Why is HbS problematic?
HbS behaves differently from HbA. Under certain conditions, HbS makes the red blood cells change shape - instead of the normal doughnut shape, they become sickle-shaped, like a crescent moon.
Conditions which trigger sickling –> crises are:
- cold,
- infection,
- lack of fluid in the body (dehydration),
- low oxygen, and
- acid (acid is produced in hard physical exercise).
The sickle cells are destroyed more easily than normal red blood cells –> moderate and persistent anaemia
When do symptoms of sickle cell anaemia start?
At 3-6 months. This is when HbF levels start to fall –> anaemia, jaundice, pallor, lethargy, growth restriction and general weakness
What investigations would you do to diagnose SCD?
Hb Electrophoresis (DIAGNOSTIC) - no HbA, HbSS 80-95%, 2-20% HbF
FBC - Hb between 6-8g/dL
Reticulocytes - 10-20%
Blood film - sickled erythrocytes and features of hyposplenism
Sickle solubility test - mix HbS with reducing solution –> turbid appearance due to precipitation of HbS. Normal Hb gives clear solution.
How do you manage a SCD crisis? What is the long term management?
Crisis:
- Hydration and
- Analgesia (morphine - not much else works) and and anti-emetics (cyclizine)
- Potentially transfusion in severe cases +/- iron chelation i.e. symptomatic anaemia
- +/- Exchange transfusion - for acute vaso-occlusion e.g. stroke, acute chest syndrome, multiorgan failure, splenic sequestration. Rapidly reduces HbS percentage.
- Antibiotics - ?infection
Long term
- Hydroxycarbamide/hydroxyurea (increases HbF, decreases platelets and WCC)
- Lifestyle modifications (avoid strenuous exercise)
- Counselling
- Supplementation - zinc, folic acid, vitamin D
What are the benefits and disadvantages of hydroxyurea?
Benefits:
- Cytotoxic so increases HbF** which is beneficial - increases Hb, decreases platelets and WCC, so is **prophylactic.
- Reduced risk of crises
- Reduced episodes of acute chest syndrome
- Reduced need for blood transfusions
Disadvantages:
- Teratogenic - stopped at least 3 months before conception
- Myelosuppressive
How do you prevent infections in SCD?
Oral penicillin - given at diagnosis (sometimes stopped after age 5yrs as risk of pneumococcal infection decreases)

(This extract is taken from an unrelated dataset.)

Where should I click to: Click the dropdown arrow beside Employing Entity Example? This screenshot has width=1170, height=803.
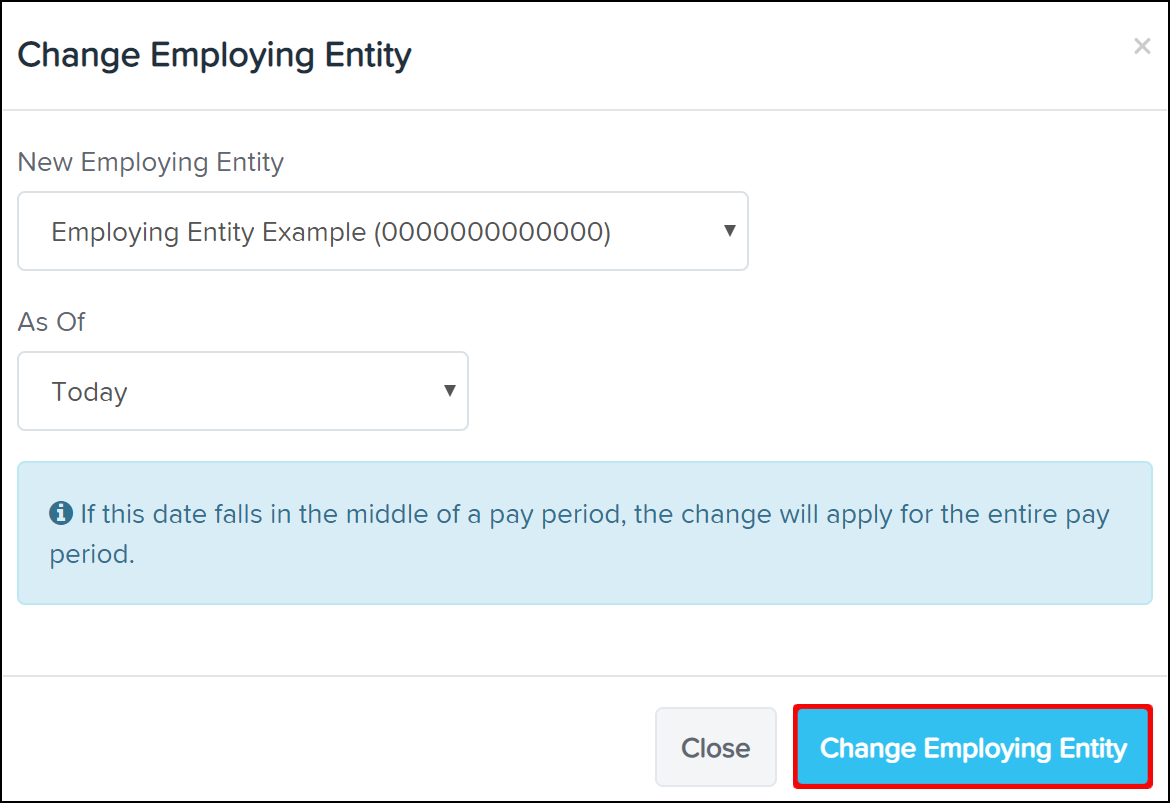[729, 231]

Vaccinations - against haemophilus influenzae type B, and conjugated vaccines against strep. pneumoniae. Then unconjugated pneumococcal vaccine from age 2yrs every 3-5yrs and against meningococcus, influenza, hep B.
What are the complications of SCD?
- Vaso-occlusive crisis (painful, in the fingers and feet)
- Pulmonary hypertension
- Acute chest syndrome (SOB, chest pain, hypoxia, X ray evidence of consolidation)
- Splenic sequestration
- Anaemia (due to chronic haemolysis, 60-80g/L)
- Growth issues
- Osteomyelitis due to bone infarction (staph aureus)
- Vaso-occlusive leg ulcers
- Neuro (strokes, TIAs, epilepsy)
- Gallstones
Which type of infections are patients with SCD most susceptible to?
encapsulated bacteria such as pneumococcus (highest risk before age 3yrs)
What is an aplastic crisis and how does it present?
Aplastic crisis = temporary cessasion of erythropoiesis, causing severe anaemia
- usually precipitated by infection with parvovirus B19 → drop in Hb over about 1 week
- recovery may be spontaneous but a transfusion is usually required
- severe anaemia associated with an aplastic crisis patients may present with high-output congestive heart failure
What is acute chest syndrome?
Vaso-occlusive crisis affecting lungs
Defined as: new pulmonary infiltrate on CXR + one or more manifestation such as: fever, cough, sputum, tachypnoea, dyspnoea, new onset hypoxia.